This is a drawing comprising the words ‘ARTISTS WHO MAKE “PIECES”’ in white against a red and orange coloured ground. These letters were not outlined by hand but were positioned on the white paper using acetate stencils in the sans serif typeface. Once these inverse stencils were in place, the powdery pastel was rubbed into the paper by hand and with rags, so that the white paper would show through in places to create an impression of diffuse light behind the particles of red and orange pastel. A fixative was then applied to maintain the crisp division between text and background, before the acetate stencils were peeled back to reveal the bare, white paper surface of the individual letters. In his reliance upon the technical aids of graphic design, Ruscha subverts the common understanding of drawing as a medium of creative skill and self-expression.
The pastel background evokes a low, intense sunset, a charred sky of subtle gradations. This relates to what the writer Diedrich Diederichsen has termed Ruscha’s ‘various implicit possibilities’ in his backgrounds, particularly ‘when he fashions the background with “pictorial” means such as mixtures of deliberately graduated colours, so as to convey the Californian clichés of light, sun and leisure’ (Diederichsen 2000, p.8). Through an abstract colour-field technique, Ruscha creates a surface that is indelibly linked to a romantic, evocative image of California and its bountiful pleasures. The horizontal format further strengthens this association, but it is held in check by the graphic lettering technique. As the curator Margit Rowell has noted: ‘It is only around 1973 that Ruscha’s work developed toward a landscape conceit. The drawings are larger and feature pale block letters on a colored ground. The style of the lettering is clean and anonymous, with no relief or shading, and no oblique slants.’ (Rowell and Butler 2004, p.19.)

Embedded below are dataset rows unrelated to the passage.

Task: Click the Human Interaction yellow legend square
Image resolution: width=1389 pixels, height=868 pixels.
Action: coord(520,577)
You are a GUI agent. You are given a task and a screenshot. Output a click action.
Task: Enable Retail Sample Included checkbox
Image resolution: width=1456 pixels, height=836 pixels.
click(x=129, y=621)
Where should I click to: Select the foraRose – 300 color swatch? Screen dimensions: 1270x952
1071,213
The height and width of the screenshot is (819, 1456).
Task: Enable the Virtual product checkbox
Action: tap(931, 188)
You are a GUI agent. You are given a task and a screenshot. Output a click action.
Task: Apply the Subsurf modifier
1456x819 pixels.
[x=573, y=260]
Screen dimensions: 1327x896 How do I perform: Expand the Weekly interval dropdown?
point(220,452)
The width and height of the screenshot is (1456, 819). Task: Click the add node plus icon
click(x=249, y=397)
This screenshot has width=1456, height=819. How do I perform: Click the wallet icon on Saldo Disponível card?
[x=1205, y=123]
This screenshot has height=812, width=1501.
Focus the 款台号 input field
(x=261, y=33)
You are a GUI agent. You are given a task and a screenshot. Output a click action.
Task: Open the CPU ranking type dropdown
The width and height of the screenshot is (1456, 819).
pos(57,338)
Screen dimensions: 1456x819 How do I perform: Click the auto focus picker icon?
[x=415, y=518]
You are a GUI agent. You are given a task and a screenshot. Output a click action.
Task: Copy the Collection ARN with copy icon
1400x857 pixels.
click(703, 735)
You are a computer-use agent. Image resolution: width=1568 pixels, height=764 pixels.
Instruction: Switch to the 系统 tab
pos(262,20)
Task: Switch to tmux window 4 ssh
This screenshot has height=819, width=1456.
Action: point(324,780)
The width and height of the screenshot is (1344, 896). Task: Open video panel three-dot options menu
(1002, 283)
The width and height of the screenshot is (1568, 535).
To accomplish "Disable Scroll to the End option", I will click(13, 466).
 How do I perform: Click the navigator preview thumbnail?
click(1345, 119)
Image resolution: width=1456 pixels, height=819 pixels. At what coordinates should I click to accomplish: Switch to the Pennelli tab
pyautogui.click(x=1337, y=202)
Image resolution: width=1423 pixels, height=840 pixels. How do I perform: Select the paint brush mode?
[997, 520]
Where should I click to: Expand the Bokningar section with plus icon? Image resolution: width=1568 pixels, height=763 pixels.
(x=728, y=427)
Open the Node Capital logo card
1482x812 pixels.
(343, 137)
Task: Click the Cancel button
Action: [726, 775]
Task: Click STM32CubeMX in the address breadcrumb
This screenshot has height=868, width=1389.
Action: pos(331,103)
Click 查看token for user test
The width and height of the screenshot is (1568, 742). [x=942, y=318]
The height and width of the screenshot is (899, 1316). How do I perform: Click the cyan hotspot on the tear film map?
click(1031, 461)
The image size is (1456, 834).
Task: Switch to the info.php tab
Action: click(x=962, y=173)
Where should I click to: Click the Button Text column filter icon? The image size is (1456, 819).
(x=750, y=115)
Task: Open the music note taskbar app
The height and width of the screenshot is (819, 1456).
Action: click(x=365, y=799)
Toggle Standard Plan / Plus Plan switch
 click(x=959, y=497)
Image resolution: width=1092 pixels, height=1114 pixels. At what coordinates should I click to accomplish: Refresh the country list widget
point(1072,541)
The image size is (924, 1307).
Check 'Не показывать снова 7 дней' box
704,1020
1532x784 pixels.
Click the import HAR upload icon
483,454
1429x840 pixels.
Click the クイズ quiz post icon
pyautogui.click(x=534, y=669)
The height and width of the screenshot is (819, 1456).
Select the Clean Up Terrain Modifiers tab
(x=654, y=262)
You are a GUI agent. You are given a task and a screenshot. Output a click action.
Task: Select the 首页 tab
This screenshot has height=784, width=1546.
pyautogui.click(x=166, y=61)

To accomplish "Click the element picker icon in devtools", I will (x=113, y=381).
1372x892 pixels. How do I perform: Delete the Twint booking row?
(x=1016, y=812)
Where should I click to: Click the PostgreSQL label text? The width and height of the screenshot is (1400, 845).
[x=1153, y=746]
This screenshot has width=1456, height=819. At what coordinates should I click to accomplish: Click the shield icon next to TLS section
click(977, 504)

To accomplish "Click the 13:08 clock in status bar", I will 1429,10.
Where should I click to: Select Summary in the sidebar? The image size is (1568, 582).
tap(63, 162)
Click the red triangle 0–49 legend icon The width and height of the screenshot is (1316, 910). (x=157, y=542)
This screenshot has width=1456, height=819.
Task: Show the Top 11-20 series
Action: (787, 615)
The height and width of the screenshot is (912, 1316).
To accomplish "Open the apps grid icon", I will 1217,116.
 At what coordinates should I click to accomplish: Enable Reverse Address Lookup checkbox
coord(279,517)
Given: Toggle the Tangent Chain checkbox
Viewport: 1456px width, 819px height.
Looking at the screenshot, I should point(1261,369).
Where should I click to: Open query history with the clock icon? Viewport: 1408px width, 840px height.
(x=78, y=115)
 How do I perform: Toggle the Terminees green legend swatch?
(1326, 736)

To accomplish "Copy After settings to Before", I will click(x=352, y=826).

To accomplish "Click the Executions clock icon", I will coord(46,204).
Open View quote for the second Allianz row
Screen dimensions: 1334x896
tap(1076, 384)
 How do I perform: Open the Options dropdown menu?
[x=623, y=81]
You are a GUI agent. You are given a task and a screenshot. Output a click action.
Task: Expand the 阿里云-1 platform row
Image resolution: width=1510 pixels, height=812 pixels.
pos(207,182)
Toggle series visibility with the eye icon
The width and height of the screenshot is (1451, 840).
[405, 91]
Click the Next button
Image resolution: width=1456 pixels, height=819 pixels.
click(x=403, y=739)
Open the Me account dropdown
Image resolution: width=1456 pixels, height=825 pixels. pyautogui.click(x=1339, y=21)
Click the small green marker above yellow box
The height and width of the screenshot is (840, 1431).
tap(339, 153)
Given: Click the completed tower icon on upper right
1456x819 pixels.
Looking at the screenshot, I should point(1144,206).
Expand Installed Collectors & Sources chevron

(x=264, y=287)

Ruscha worked as a layout artist at a Los Angeles advertising agency after graduating from the Chouinard Art Institute in 1960, becoming the production designer for the influential Artforum magazine during 1965–9, under the pseudonym Eddie Russia. As the writer Mary Richards notes of works such as ARTISTS WHO MAKE “PIECES”: ‘Legible and authoritative like painted signs, these statements look bold and factual even when the phrases are kooky.’ (Richards 2008, p.71.) This intentional mixing of visual authority with verbal jokiness is a key characteristic of Ruscha’s ‘catch-phrase’ drawings dating from the late 1970s, of which ARTISTS WHO MAKE “PIECES” is one example among many in ARTIST ROOMS (Tate AR00053–AR00059). These works build on Ruscha’s west-coast pop art style of the early 1960s which established his reputation, replacing the slick visual representations of everyday objects and LA architecture (for example, Standard Study #3 1963, Tate AR00050) with a precise focus on the imaginative potential of language, while retaining the artist’s trademark playful irony. The critic Dave Hickey has observed of these textual snippets: ‘Like the drawings themselves, these words are at once objects and ideas.’ (Hickey 1998, p.33.)
This drawing forms a pair with ARTISTS WHO DO BOOKS 1976 (Tate AR00056), and together they allude to conceptual art’s undoing of traditional artistic and technical categories. Ruscha’s delicate pastel drawing seems retrograde in comparison with 1970s conceptualism’s emphasis on photographic documentation and written instruction and observation, and yet the drawing’s title statement suggests a potentially ambivalent relationship towards materiality and artistic process. Noting the self-reflexive and critical tone of this drawing, the curator Cornelia Butler declares ARTISTS WHO MAKE “PIECES” to be an example ‘of Ruscha’s distanced stance vis-à-vis movements, isms, and the ongoing attempts to categorize his work’ (Rowell and Butler 2004, p.34). By referring to a vague category of making, Ruscha appears to mock the desire to pigeonhole artists and define their output. The quotation marks around ‘pieces’ further attest to the slippery nature of definition, isolating and questioning the language of the art world and the danger of it degenerating into meaningless generalisation.
Dave Hickey, ‘I Gotta Use Words When I Talk to You. Ed Ruscha’s Drawings’, in Ed Ruscha: New Paintings and a Retrospective of the Works on Paper, exhibition catalogue, Anthony d’Offay Gallery, London 1998, pp.33–7, repr. p.37.
Diedrich Diederichsen, ‘I Think She Did Have to Do That’, in Ed Ruscha: Gunpowder and Stains, exhibition catalogue, Sprüth Magers Galerie, Munich 2000, pp.7–10.
Margit Rowell and Cornelia Butler, Cotton Puffs, Q-tips, Smoke and Mirrors: the Drawings of Ed Ruscha, exhibition catalogue, Whitney Museum of American Art, New York 2004.